Needle and syringe exchange schemes provide injecting drug users with access to sterile needles, syringes and other equipment, and provide a means for drug users to safely dispose of used needles and syringes. This is important in helping to reduce the spread of blood borne infections such as HIV, hep B and hep C. Many pharmacies, drug services and some hostels provide this service. In fact, wherever you see the sign below, there is a needle exchange operating.
Often, at a needle exchange you can also get advice on how to inject more safely and what to do in the event of an overdose. A free Naloxone kit on reversing opiate overdoses, i.e. overdoses from drugs like heroin, morphine and methadone is often available along with training in how to use it.
Needle exchanges may also provide testing for viruses such as HIV, hep B and hep C. and offer vaccinations against hep B.
The rationale behind needle exchange services
According to research by the Center for Disease Prevention in the USA, needle exchange services are associated with an estimated 50% reduction in HIV and HCV (hepatitis C virus) incidence. When combined with medications that treat opioid dependence HCV and HIV transmission is reduced by over two-thirds.

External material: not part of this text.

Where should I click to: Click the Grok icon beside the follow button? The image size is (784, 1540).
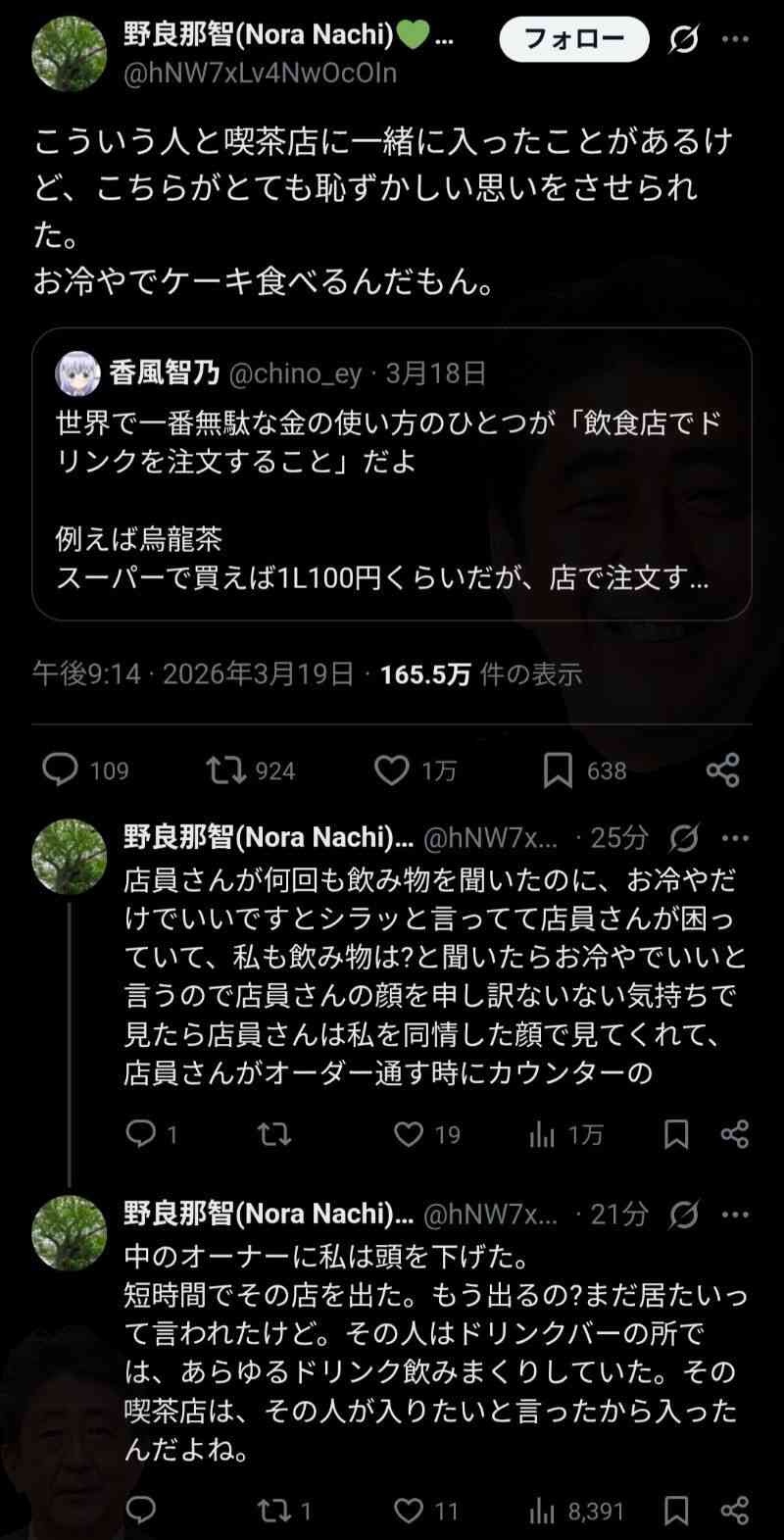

As already mentioned, these schemes often offer a link to other health services and advice. Plus they also support public safety by ensuring used needles are disposed of safely and not left discarded in the community.
In September 2021, the charity Humankind, developed a set of Minimum Standards for Needle Exchanges and Harm Reduction Services. These standards aim to improve coverage, reduce the risk of needle finds, and ensure consistent high-quality delivery of needle exchange programmes. NICE has also published public health guidelines for needle exchange programmes.